ICG’s Strategic Equity to back Onex single-asset continuation fund

The new vehicle will house Onex’s stake in global tax services and software provider Ryan, Secondaries Investor has learned.

ICG’s Strategic Equity unit is set to back another sizeable GP-led for an asset held by Canada’s Onex, Secondaries Investor has learned.

The GP-led-focused unit of the London-listed asset manager will back an around $700 million single-asset continuation fund, according to four sources familiar with the matter.

The process has been in the market for less than two months, one of the sources said.

The new vehicle will house Onex’s stake in global tax services and software provider Ryan. Onex initially acquired a 42 percent stake in Ryan in 2018 for $317 million, valuing the company at $1.1 billion, according to a statement at the time. Last year, Ares Management acquired a significant minority interest valuing Ryan at $2.5 billion, with Onex’s flagship private equity platform also retaining a significant minority interest, according to a statement.

Jefferies is understood to be advising on the process, according to three of the sources.

Onex did not respond to a request for comment by press time. Both ICG and Jefferies declined to comment.

ICG Strategic Equity is targeting $6 billion for its latest GP-led focused flagship ICG Strategic Equity Fund V, according to Secondaries Investor data. The raise comes on the heels of the close of its predecessor with the group closing on $5.3 billion for Strategic Equity IV last year, which beat its $5 billion target.

ICG’s chief investment officer and chief executive Benoît Durteste said on its Q3 earnings call that Fund V “finds itself in a sweet spot of the market, with very significant supply-demand imbalance”.

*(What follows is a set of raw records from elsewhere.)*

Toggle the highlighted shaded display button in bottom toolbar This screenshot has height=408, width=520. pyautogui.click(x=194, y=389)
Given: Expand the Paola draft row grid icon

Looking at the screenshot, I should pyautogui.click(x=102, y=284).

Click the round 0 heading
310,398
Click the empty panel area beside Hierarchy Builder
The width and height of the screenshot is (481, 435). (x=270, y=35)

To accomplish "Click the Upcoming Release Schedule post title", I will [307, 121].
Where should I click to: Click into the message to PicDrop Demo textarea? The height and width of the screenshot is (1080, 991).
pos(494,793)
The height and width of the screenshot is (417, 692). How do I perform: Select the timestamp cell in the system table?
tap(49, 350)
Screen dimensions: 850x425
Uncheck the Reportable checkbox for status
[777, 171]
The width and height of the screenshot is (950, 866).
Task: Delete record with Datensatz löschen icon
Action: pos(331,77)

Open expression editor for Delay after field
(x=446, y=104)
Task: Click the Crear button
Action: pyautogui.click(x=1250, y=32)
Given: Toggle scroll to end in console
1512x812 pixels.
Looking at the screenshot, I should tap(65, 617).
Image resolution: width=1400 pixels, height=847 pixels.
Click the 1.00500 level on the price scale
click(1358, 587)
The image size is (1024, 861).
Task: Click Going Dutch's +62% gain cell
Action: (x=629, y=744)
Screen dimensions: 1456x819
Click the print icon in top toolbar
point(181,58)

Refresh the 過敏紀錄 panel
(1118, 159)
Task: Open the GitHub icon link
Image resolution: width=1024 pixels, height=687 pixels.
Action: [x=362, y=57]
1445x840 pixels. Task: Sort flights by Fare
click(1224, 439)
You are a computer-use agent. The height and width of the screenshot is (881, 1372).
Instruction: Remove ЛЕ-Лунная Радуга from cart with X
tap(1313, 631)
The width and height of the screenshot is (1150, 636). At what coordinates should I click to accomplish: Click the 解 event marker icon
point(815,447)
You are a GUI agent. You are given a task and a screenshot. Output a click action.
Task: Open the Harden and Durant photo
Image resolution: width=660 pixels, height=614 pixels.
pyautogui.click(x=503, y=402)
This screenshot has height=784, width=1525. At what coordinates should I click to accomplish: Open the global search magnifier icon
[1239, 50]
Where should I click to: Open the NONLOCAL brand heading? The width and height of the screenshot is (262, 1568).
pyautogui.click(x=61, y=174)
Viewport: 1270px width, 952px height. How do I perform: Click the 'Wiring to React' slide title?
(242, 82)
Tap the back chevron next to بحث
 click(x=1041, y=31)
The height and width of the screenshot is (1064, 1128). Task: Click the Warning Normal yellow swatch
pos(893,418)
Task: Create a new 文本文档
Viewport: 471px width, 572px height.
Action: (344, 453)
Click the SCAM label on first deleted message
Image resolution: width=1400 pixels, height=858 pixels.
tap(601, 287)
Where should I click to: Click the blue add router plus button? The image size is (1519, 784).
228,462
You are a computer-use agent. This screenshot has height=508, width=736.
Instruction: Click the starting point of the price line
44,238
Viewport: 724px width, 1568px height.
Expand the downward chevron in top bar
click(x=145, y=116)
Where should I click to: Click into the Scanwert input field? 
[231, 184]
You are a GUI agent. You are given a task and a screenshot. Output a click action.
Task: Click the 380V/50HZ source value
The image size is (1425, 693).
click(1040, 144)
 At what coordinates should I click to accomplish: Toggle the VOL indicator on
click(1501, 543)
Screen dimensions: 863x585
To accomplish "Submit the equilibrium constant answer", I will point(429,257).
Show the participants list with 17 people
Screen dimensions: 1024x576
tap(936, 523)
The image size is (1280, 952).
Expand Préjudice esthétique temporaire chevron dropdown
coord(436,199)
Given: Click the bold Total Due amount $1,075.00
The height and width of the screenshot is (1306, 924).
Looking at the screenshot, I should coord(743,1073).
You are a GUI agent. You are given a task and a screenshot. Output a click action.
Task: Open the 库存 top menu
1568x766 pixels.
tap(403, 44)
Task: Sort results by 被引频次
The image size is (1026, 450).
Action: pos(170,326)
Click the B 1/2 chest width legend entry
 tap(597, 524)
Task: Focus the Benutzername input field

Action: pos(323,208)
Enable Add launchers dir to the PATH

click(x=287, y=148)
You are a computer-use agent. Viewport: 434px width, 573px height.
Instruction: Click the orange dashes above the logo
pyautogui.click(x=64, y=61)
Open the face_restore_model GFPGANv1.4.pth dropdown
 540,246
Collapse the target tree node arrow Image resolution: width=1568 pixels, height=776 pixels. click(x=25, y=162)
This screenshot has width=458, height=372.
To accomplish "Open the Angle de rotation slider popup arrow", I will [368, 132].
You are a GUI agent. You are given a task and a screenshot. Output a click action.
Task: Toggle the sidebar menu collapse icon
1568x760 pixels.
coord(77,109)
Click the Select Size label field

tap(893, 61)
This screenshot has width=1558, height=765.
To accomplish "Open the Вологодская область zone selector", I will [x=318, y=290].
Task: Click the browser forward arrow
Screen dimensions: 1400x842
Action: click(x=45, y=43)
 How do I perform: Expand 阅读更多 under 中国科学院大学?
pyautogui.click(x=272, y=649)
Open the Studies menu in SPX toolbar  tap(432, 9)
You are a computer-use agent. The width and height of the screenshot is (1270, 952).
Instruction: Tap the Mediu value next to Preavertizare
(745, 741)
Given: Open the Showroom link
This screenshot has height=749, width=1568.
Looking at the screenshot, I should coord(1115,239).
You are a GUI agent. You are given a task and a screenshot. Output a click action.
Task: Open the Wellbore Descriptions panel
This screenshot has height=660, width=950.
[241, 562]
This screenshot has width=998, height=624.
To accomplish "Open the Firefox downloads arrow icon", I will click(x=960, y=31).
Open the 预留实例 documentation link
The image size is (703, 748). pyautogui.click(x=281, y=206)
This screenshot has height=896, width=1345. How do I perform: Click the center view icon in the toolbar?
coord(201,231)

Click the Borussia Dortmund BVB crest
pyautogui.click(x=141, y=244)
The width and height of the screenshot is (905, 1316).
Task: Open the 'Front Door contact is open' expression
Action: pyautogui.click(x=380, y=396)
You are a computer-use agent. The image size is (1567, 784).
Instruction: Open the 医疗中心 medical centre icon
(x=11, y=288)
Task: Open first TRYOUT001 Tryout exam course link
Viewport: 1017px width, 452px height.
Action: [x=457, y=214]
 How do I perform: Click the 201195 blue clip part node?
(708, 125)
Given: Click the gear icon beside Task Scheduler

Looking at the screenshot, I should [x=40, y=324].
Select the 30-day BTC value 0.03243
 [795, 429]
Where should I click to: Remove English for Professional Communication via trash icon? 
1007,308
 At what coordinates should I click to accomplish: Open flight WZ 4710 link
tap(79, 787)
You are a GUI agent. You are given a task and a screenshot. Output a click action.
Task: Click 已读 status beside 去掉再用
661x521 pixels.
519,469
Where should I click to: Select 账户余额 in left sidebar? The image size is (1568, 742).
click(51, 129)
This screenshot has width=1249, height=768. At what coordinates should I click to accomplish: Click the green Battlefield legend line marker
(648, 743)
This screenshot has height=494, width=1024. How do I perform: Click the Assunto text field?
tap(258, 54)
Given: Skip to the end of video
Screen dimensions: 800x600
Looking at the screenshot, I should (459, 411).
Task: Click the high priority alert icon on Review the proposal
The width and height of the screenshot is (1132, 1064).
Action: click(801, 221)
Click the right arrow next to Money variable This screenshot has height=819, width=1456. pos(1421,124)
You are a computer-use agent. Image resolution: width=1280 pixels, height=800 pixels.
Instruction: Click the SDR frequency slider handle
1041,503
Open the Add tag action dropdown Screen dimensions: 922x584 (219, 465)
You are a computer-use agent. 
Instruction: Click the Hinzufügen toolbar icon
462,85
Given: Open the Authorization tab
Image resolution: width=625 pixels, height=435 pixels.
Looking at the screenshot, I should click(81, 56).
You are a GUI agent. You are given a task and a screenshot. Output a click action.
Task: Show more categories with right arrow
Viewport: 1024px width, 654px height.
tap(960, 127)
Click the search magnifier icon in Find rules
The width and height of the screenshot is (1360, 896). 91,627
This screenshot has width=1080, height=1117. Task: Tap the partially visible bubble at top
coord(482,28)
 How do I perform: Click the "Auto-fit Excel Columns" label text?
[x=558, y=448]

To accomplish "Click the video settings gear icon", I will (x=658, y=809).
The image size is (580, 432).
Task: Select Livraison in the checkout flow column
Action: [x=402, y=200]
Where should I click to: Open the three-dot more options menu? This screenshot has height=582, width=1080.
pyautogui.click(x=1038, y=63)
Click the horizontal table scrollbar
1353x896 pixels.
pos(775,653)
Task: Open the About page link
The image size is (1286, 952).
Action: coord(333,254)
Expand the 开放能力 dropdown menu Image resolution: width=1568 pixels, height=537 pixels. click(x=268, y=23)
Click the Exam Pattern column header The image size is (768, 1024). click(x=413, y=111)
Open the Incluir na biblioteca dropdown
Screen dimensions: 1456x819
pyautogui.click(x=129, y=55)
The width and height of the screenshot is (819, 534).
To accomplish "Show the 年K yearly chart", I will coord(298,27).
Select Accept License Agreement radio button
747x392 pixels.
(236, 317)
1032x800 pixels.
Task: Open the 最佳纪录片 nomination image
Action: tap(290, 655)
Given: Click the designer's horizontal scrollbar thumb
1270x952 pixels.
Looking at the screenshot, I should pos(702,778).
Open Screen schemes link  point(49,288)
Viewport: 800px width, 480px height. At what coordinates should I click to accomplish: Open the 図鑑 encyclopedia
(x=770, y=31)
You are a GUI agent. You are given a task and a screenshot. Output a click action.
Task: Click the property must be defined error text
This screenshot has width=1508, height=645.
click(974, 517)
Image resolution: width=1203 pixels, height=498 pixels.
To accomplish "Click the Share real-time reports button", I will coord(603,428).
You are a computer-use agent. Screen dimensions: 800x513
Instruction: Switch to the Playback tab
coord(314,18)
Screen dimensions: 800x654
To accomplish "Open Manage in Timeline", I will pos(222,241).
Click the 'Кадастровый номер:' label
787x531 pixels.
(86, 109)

Explaining its strategy, global head of ICG Strategic Equity Ricardo Lombardi previously told Secondaries Investor “from day one, our plan has been to build the category killer for GP-leds, and to do that we knew we had to build a team with buyout backgrounds, and have a fit-for-purpose mandate from our LPs”.

“The model is very simple,” he added. “Is it a quality asset in a quality industry? Is the valuation attractive and is the GP strong and truly aligned? Quality asset in a quality industry and an attractive valuation, plus a strong and aligned GP – if you don’t have all those things, move on.”

Onex has recently pressed pause on capital raising for its own sixth flagship buyout offering, affiliate title Buyouts reported in May.

“We have made the tough but strategic decision to pause fundraising for Onex Partners VI,” chief executive Bobby Le Blanc said in a first-quarter earnings call. “This will allow us,” he said, “to focus on generating strong operating company value and realizations” within Onex Partners V and the portfolio “until we resume fundraising”.

The firm intends to continue investing, “leveraging the remaining capital in OPV, co-investment opportunities with LPs and Onex’s balance sheet”, he added.

Onex Partners V closed in 2017 on $7.15 billion, ahead of a $6.5 billion target.